How to complete this task ▸
Find the line with "Given: Open browser downloads icon" in the entries below. Repeat it, every following line, and the line with "Viewport: 1401px width, 840px height.", exactly and with nothing added.

----- Dataset records

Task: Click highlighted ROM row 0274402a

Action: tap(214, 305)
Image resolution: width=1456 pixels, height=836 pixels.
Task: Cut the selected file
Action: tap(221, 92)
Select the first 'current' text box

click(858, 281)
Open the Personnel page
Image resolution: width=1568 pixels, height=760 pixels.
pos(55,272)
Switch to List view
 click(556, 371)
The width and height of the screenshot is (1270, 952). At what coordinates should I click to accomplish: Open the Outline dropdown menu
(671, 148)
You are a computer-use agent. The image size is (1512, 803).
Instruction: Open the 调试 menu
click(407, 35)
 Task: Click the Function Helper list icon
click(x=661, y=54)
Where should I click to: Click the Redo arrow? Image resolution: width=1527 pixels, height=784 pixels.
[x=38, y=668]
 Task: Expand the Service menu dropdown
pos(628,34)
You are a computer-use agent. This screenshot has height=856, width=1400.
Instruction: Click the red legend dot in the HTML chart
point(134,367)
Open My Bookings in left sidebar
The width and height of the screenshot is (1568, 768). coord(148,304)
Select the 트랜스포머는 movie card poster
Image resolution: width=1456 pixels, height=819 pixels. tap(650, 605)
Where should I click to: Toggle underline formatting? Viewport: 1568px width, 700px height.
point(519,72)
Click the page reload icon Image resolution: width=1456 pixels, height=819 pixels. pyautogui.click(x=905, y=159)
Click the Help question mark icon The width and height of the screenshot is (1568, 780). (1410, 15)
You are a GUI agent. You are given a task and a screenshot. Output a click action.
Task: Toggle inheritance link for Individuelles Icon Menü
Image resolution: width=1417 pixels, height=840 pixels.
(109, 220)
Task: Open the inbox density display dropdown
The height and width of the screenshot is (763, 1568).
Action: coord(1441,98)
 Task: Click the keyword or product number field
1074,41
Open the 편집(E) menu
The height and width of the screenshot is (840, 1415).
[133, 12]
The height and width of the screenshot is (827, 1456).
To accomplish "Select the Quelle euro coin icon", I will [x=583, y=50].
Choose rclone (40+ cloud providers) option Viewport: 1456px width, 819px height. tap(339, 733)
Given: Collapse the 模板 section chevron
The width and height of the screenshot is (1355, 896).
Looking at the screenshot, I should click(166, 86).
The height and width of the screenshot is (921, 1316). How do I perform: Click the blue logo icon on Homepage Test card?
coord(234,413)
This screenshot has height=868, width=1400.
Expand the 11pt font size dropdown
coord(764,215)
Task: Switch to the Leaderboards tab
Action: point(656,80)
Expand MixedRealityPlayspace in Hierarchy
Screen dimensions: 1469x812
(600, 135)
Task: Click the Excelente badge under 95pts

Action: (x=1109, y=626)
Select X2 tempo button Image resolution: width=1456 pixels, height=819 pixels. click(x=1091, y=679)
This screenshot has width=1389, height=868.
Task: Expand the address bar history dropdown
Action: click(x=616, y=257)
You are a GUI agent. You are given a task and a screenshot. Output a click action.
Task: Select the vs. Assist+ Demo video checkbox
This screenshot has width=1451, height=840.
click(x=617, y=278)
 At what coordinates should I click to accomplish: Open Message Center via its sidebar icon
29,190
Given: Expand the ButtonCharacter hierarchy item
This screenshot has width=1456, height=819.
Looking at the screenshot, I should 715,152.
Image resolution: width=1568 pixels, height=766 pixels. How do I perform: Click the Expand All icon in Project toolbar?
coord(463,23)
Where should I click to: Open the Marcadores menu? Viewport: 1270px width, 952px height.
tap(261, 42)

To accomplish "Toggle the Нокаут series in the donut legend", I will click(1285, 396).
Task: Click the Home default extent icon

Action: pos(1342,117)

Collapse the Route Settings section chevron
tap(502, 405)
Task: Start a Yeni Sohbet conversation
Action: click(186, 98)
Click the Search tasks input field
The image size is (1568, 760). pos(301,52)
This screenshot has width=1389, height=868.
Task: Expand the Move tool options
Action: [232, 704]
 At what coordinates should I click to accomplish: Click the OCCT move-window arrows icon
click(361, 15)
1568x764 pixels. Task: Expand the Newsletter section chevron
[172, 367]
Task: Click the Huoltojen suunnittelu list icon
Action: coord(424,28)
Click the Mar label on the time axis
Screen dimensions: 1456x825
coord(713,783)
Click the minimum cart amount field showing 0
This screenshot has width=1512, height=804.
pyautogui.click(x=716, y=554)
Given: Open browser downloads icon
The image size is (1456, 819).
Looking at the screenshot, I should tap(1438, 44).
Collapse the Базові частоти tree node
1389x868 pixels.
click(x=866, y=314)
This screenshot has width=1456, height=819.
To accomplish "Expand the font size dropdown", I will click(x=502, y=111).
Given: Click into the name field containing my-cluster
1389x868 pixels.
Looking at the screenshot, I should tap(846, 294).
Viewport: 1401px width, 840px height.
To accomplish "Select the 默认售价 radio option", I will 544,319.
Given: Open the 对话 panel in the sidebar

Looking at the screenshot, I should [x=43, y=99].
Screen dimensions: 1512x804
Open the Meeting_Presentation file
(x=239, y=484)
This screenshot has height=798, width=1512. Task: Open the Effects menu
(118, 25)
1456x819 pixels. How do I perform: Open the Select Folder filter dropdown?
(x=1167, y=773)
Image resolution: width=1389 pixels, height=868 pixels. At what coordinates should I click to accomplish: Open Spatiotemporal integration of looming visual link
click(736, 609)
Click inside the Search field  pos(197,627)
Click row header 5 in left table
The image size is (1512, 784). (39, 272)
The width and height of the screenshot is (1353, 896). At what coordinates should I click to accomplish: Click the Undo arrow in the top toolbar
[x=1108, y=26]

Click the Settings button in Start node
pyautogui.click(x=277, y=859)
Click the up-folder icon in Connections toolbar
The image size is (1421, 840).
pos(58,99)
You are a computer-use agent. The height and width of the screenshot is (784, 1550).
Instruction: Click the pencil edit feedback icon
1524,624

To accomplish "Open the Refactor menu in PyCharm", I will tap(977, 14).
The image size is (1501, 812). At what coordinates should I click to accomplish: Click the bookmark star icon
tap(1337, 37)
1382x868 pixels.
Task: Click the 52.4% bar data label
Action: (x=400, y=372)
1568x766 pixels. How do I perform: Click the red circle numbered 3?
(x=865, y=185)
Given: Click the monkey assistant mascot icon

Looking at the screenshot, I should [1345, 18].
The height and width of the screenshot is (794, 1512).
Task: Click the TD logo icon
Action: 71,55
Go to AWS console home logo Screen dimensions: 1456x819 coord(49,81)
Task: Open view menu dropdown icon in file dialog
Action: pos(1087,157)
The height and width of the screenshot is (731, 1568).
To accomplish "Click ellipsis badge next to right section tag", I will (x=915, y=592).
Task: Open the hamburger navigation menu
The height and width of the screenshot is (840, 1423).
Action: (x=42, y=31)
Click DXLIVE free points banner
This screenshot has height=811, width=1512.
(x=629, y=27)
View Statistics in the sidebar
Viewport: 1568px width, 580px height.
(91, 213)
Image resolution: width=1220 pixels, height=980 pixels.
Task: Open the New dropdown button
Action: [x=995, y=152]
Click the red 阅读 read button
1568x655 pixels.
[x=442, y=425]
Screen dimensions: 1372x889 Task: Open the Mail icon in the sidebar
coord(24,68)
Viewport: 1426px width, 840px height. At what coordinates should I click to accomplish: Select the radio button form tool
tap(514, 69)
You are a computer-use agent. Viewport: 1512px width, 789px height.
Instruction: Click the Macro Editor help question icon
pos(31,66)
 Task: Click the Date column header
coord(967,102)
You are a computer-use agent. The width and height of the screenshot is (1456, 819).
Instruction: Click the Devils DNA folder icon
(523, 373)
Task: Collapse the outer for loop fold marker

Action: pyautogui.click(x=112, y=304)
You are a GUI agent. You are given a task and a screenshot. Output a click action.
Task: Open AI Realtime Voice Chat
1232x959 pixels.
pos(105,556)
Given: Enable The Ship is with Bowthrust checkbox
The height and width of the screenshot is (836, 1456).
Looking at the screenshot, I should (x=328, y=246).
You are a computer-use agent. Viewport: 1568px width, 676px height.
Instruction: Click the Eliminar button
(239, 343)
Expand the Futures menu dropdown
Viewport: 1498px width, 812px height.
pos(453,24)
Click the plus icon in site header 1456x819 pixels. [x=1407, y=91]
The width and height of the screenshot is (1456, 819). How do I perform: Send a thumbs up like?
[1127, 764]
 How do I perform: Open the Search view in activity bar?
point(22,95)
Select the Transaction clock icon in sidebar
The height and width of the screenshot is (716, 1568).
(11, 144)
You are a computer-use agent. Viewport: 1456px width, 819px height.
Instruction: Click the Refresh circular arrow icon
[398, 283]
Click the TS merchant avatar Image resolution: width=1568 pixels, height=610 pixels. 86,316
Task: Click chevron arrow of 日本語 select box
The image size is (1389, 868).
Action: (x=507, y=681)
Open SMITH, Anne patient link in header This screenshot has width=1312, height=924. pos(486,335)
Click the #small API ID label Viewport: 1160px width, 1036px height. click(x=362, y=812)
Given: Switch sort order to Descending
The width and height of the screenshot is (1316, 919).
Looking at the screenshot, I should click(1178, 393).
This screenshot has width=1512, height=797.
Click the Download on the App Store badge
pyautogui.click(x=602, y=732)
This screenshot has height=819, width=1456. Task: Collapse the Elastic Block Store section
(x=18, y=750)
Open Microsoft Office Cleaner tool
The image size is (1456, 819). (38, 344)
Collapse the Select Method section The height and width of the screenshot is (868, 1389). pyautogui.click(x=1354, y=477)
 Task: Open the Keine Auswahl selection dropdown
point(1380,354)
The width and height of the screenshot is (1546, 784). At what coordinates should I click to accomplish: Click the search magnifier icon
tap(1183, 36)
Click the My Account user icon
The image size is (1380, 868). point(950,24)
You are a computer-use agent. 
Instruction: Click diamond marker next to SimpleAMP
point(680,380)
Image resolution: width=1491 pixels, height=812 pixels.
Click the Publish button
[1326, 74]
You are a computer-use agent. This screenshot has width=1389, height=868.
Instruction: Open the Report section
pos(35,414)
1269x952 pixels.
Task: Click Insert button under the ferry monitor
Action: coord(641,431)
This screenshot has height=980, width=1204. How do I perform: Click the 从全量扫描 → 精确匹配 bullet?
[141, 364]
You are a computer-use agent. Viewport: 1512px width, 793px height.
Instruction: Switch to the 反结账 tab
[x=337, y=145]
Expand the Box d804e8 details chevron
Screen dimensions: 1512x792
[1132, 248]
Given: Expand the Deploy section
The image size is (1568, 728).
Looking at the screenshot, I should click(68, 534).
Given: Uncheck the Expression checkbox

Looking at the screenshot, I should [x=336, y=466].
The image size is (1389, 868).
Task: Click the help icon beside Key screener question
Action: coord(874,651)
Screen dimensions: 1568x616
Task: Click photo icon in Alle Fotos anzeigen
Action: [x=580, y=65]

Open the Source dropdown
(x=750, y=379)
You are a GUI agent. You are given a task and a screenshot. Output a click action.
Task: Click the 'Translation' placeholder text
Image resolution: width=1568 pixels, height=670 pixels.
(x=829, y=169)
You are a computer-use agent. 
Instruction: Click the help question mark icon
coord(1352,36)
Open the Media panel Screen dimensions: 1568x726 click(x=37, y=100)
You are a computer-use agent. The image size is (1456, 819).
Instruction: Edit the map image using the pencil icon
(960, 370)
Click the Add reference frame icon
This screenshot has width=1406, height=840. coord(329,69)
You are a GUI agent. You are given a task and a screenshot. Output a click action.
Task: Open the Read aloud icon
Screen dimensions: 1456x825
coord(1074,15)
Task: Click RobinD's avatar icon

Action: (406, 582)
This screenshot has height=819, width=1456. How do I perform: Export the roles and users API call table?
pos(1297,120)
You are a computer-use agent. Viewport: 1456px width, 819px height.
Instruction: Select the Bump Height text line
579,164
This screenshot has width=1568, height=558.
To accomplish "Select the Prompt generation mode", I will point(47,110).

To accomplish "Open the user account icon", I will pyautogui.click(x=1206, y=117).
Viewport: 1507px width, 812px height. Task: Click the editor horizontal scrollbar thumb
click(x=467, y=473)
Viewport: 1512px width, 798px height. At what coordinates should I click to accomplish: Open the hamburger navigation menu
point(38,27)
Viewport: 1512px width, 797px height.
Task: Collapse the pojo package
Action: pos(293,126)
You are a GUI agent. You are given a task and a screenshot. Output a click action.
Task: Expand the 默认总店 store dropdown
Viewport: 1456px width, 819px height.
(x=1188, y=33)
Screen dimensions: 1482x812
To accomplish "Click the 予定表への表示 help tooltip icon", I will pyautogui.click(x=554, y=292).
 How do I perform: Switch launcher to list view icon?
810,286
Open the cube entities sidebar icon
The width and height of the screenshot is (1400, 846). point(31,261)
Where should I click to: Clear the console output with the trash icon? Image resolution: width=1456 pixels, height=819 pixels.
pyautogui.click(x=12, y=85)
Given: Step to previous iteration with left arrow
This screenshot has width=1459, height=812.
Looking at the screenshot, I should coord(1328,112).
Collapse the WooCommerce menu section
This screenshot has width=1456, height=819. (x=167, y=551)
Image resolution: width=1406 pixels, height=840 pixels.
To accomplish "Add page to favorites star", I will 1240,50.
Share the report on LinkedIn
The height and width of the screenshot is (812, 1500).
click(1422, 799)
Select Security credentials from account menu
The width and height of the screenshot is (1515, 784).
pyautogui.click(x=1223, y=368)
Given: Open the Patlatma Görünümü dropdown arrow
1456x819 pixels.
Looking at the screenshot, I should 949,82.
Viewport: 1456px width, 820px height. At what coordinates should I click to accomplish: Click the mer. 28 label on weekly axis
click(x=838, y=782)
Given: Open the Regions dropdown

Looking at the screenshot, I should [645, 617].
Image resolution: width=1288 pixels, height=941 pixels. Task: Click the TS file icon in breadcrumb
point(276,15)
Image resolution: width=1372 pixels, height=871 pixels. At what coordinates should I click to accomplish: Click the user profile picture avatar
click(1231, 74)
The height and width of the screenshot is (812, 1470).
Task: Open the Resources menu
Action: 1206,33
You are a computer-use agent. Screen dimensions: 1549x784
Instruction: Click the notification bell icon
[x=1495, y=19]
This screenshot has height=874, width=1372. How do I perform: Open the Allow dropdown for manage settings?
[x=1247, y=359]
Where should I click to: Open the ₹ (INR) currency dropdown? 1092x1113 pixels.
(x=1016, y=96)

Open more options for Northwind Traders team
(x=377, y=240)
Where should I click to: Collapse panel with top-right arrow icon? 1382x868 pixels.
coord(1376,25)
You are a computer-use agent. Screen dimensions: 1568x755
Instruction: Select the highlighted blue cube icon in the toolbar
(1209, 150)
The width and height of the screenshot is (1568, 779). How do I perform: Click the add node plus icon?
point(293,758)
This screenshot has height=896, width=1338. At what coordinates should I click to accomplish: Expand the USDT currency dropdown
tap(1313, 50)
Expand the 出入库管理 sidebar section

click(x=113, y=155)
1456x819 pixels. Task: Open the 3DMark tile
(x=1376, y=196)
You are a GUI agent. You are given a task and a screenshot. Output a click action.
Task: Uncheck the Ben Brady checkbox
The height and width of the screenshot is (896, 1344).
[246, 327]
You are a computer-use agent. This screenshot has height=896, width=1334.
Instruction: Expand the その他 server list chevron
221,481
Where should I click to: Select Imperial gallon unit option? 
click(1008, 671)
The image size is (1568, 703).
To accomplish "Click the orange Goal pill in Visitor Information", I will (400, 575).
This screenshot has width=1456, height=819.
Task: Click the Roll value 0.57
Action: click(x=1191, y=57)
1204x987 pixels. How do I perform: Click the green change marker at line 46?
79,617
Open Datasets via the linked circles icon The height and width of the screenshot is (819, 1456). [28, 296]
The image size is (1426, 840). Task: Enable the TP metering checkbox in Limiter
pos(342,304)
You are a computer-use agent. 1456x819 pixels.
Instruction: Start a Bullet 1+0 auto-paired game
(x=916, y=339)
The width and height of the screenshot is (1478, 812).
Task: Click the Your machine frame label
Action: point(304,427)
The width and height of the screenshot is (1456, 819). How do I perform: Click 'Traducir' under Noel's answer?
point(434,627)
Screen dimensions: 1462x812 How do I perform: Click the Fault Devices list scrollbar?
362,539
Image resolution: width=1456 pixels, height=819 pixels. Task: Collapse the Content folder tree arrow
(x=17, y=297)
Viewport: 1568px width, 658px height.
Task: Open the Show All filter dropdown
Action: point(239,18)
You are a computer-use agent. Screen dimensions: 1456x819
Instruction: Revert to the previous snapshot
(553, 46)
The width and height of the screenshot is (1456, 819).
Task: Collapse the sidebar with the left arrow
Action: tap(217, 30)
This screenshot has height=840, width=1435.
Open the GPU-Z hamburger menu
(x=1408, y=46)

----------

Written reply ▸
Given: Open browser downloads icon
The image size is (1456, 819).
Looking at the screenshot, I should tap(1438, 44).
Collapse the Базові частоти tree node
1389x868 pixels.
click(x=866, y=314)
This screenshot has width=1456, height=819.
To accomplish "Expand the font size dropdown", I will click(x=502, y=111).
Given: Click into the name field containing my-cluster
1389x868 pixels.
Looking at the screenshot, I should tap(846, 294).
Viewport: 1401px width, 840px height.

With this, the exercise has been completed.